- **TEXT FOR ANALYSIS**:
Start of Block

The right engine, serial number 600096, was found embedded into soft mud in an upside down position. The four propeller blades that had separated at the hub, and when recovered were noted to have a mix of chord wise blade scratching, s-type bending, leading and trailing edge gouging, chord wise scoring, and face polishing along with assorted nicks. In addition, one propeller blade was missing about 17 inches of the outboard portion of the blade. The propeller governor had separated from the engine and was not located. Both propeller hub assembly springs were found about 50 feet of the initial impact point, and a propeller blade was located about 100 feet away. The exhaust system had been crushed and had separated.

The engine was recovered with the remaining wreckage and was partially disassembled and examined, and no abnormalities that would have prevented normal operation and production of power, were noted. The accessory portion of the crankcase was damaged and had separated at the top of the case, and the forward portion of the crankcase, including the reduction gear and propeller flange, had incurred damage and had separated.

All cylinders remained attached to the right engine, and they had incurred damage to their cooling fins. Cylinders No. 2, 4, and 6 had incurred damage to the cylinder heads, and when examined with a lighted bore scope combustion deposits were noted. Intake and exhaust valves exhibited normal wear, and the rocker arm area and rocker arms were separated. The crankshaft had remained intact and was bent. The counterweights had remained attached to the hangar blades, and were noted to move freely by hand. Nos. 1, 2, 3, 4, and 6 connecting rods had remained intact, and was connected to the crank shaft and pistons, and when examined they as well as the bearings exhibited normal signatures. The camshaft had separated into two pieces, and the damage noted was consistent with that incurred due to heavy impact. The oil sump and bottom portion of the crankcase had separated. The fuel pump, oil scavenger pump and starter adapter had remained attached to the engine, and the starter had separated from the engine consistent with the impact.

End of Block

- **INFORMATION**:

Start of Block

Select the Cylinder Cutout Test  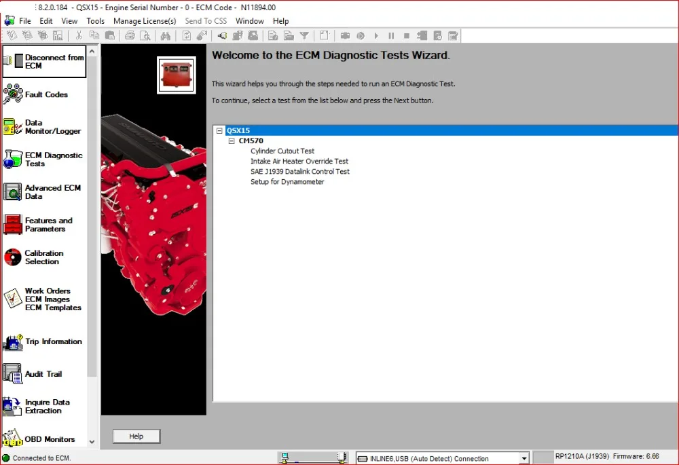point(282,151)
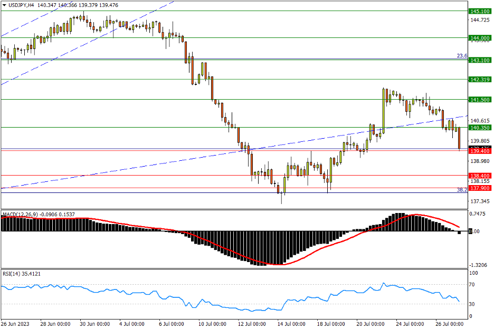Select the 143.100 price level label
This screenshot has height=329, width=494.
(x=480, y=60)
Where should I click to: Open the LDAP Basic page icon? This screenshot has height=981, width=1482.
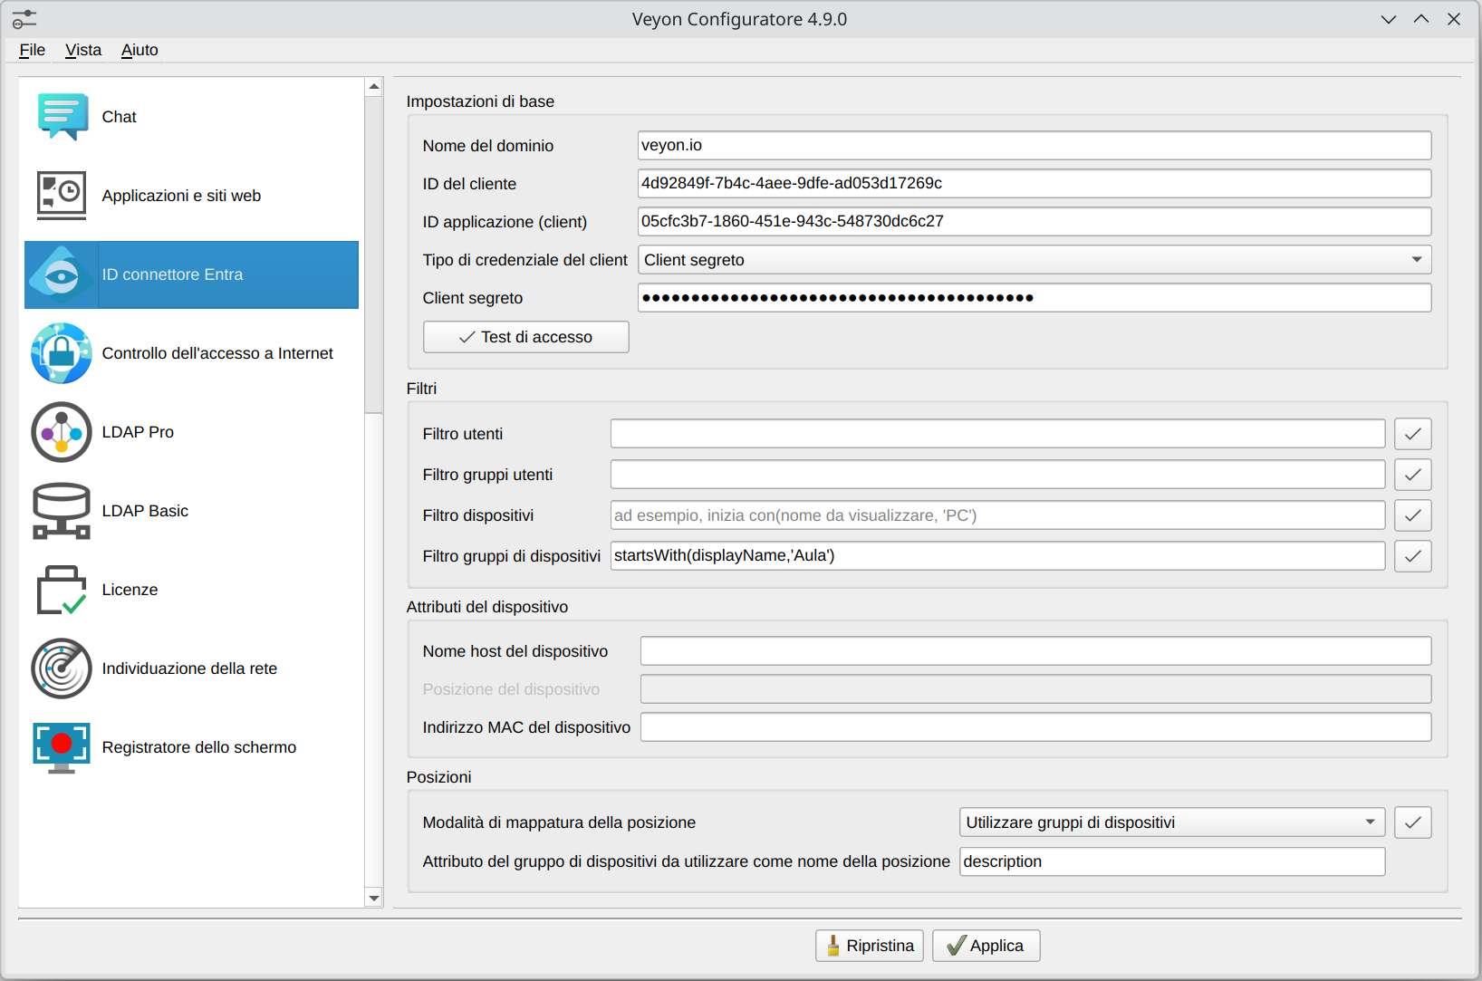62,511
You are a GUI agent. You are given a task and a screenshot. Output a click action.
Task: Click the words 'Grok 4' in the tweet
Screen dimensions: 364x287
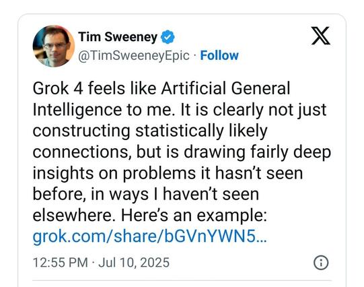pyautogui.click(x=58, y=88)
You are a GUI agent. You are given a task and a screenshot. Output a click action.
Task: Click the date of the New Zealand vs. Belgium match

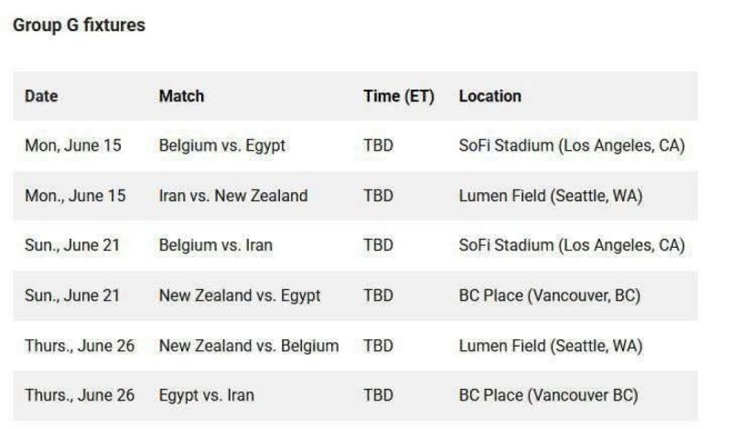click(79, 346)
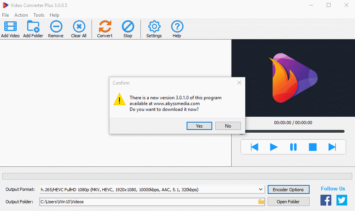Click No in the Confirm dialog
Screen dimensions: 355x211
click(x=228, y=126)
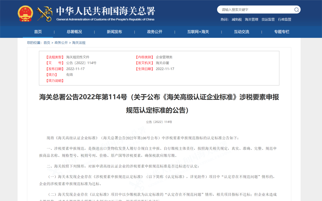322x201 pixels.
Task: Open the 货运监管 hot link
Action: pos(268,20)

End of Block

- **YOUR ASSIGNMENT**:
Transcribe verbatim the portion of the right-engine text above, starting with "The engine was" and going on through "damage and had separated.".

- **RESULT OF THE EXERCISE**:
The engine was recovered with the remaining wreckage and was partially disassembled and examined, and no abnormalities that would have prevented normal operation and production of power, were noted. The accessory portion of the crankcase was damaged and had separated at the top of the case, and the forward portion of the crankcase, including the reduction gear and propeller flange, had incurred damage and had separated.